START Given data

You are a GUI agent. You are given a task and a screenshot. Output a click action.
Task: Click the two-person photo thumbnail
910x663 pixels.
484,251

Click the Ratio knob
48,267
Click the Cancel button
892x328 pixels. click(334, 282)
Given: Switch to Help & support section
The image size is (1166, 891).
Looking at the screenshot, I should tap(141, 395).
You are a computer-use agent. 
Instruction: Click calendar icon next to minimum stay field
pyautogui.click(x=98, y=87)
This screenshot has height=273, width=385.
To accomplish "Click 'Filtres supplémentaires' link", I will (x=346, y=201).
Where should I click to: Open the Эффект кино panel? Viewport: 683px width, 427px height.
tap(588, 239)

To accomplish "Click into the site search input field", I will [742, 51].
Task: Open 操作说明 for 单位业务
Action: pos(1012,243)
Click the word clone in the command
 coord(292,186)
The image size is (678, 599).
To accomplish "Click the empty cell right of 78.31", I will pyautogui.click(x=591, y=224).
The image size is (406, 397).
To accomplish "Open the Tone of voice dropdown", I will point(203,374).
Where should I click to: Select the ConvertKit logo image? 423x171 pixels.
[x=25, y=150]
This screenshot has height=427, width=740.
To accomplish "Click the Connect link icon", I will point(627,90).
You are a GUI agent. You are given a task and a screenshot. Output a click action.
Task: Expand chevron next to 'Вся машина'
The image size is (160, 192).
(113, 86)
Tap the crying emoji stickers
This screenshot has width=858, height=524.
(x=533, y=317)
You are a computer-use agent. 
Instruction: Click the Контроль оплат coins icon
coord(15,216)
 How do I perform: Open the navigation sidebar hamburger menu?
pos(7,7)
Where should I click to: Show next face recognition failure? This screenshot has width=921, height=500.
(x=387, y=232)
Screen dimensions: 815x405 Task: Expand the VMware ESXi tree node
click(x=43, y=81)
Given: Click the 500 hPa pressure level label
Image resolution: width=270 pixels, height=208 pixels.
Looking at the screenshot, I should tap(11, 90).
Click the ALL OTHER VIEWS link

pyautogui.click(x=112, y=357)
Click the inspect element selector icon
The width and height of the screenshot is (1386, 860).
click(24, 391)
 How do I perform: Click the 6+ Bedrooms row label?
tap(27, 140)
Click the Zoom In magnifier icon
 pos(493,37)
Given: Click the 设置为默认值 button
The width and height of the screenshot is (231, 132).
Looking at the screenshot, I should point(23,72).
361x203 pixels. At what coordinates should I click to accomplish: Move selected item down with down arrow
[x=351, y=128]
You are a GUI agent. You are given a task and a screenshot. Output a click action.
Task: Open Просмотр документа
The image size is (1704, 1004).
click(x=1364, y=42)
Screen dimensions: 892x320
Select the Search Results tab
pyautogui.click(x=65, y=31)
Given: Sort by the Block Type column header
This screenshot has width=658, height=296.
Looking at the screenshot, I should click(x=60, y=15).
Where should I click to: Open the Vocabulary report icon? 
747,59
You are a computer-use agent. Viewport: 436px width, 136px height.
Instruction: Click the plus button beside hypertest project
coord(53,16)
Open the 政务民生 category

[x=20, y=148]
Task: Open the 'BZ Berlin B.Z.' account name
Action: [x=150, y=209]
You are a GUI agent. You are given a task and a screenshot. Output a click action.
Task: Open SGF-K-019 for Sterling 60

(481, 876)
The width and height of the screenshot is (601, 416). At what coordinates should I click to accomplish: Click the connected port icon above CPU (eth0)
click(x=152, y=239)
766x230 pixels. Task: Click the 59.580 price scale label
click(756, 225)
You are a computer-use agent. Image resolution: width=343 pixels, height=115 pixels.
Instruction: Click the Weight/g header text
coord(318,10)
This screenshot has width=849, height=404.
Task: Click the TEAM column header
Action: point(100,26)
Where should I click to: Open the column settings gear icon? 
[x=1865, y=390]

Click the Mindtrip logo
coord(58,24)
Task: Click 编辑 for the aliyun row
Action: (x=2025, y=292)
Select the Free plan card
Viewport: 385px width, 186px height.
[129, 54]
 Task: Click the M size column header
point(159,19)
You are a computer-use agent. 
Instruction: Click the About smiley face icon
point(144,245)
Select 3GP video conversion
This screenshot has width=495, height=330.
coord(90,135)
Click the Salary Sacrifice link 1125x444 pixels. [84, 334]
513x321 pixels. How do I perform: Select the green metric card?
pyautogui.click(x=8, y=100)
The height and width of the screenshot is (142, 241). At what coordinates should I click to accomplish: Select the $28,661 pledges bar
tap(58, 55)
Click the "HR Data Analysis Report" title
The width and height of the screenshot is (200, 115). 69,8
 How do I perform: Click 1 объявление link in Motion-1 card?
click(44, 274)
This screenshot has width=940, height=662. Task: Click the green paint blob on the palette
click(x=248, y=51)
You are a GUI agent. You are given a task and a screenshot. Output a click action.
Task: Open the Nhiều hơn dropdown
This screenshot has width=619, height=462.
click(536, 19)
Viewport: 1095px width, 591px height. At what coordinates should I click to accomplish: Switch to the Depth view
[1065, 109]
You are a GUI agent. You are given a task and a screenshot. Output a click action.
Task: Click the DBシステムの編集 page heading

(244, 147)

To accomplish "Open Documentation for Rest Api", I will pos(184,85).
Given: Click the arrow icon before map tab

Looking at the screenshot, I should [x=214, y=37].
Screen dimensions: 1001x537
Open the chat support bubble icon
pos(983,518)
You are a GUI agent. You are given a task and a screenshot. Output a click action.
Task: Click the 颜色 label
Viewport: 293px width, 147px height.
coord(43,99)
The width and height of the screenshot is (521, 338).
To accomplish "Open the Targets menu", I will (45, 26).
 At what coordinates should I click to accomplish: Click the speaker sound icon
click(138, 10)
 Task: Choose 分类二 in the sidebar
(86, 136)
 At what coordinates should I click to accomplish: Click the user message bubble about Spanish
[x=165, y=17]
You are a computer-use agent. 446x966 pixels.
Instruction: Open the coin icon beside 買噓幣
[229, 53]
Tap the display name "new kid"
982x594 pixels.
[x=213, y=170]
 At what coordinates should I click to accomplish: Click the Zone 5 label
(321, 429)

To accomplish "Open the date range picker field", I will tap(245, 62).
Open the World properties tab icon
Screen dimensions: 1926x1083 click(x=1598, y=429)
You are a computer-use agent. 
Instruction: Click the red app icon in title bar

END Given data

About this exercise: Provide only the count of lines in the data above that include the string "dropdown".

Task response: 2